No mais, há uma produção concisa que não falha mas pouco se arrisca, entregando o comum ao Grime, enquanto passa pelas especificidades e qualidades de cada produtor. Essa faceta mais contida do projeto, no entanto, não quer dizer que não exista certa gordura a ser cortada do álbum, não apenas de modo mais geral como as inúmeras repetições temáticas já mencionadas, ou a excessiva literalidade da fala de Fleezus, que parece não ter interesses em buscar mais recursos que enriqueçam sua composição (a exemplo de “Você me assiste” de proposta e sonoridade interessante, mas escrita pouco produtiva), não apenas isso. Mas também, “Flow SBK” que parece ter sido requentada, em todos os sentidos, de “BRIME!” apenas para dar volume, uma track curta que tenta apostar numa repetição de sonoridade a qual infelizmente o MC não dispõe de caneta para tal.

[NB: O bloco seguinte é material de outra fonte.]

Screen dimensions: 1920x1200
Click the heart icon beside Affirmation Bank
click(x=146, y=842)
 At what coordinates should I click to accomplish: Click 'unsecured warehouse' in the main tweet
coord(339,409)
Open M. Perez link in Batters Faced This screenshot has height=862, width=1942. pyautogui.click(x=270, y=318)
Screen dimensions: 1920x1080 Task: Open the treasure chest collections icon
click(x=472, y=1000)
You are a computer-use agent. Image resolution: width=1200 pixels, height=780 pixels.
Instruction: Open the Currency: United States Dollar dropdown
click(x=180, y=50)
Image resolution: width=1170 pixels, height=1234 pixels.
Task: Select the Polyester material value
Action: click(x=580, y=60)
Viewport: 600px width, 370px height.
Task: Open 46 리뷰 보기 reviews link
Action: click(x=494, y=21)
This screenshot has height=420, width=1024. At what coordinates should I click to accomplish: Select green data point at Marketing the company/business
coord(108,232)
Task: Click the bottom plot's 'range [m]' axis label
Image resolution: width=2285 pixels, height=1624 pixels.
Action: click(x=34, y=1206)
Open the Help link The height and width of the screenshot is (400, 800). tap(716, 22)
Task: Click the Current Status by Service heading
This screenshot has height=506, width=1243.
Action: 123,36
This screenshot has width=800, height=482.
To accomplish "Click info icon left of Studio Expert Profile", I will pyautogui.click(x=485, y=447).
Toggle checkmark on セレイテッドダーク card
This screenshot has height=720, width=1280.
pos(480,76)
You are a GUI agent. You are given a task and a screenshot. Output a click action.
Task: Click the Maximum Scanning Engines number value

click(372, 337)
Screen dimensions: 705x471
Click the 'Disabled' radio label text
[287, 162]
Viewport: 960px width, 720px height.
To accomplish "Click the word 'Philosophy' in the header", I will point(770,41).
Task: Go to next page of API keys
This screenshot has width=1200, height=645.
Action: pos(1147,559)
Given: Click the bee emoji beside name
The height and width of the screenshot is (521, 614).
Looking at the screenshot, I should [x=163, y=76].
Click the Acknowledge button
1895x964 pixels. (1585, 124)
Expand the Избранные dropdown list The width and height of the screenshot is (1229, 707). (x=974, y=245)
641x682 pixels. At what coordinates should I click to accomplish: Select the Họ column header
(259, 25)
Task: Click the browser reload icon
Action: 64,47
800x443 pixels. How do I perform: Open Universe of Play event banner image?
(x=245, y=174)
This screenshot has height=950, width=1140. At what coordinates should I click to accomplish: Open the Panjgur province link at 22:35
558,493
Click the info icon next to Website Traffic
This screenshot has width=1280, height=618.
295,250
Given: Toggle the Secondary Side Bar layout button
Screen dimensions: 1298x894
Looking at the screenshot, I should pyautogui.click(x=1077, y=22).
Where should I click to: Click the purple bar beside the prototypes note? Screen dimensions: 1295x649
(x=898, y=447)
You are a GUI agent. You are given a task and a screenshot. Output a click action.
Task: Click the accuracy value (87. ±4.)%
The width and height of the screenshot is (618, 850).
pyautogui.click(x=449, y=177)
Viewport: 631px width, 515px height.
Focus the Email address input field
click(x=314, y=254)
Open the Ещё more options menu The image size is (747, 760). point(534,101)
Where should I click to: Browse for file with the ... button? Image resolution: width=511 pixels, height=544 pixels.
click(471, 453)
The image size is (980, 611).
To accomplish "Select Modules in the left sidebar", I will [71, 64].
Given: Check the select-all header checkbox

Fleezus tenta reproduzir em carreira solo o sucesso adquirido em grupo no início deste ano, quis apresentar uma evolução natural de “Ruas”, mas ao final, todo o potencial técnico e temático visto em “Bonezin di Lado”, antes dos londrinos terem passado a tocha do Grime tupiniquim, parece não ter sido bem canalizado aqui, em favorecimento da recorrência desse pioneirismo e lugares comuns do gênero.  Apesar disso, o álbum é o projeto mais ambicioso do MC, possui acertos contundentes, boas participações e uma produção de qualidade. O desafio, nos próximos trabalhos, é demonstrar que possui mais a oferecer e que “Eskibaile” não representa o seu teto artístico.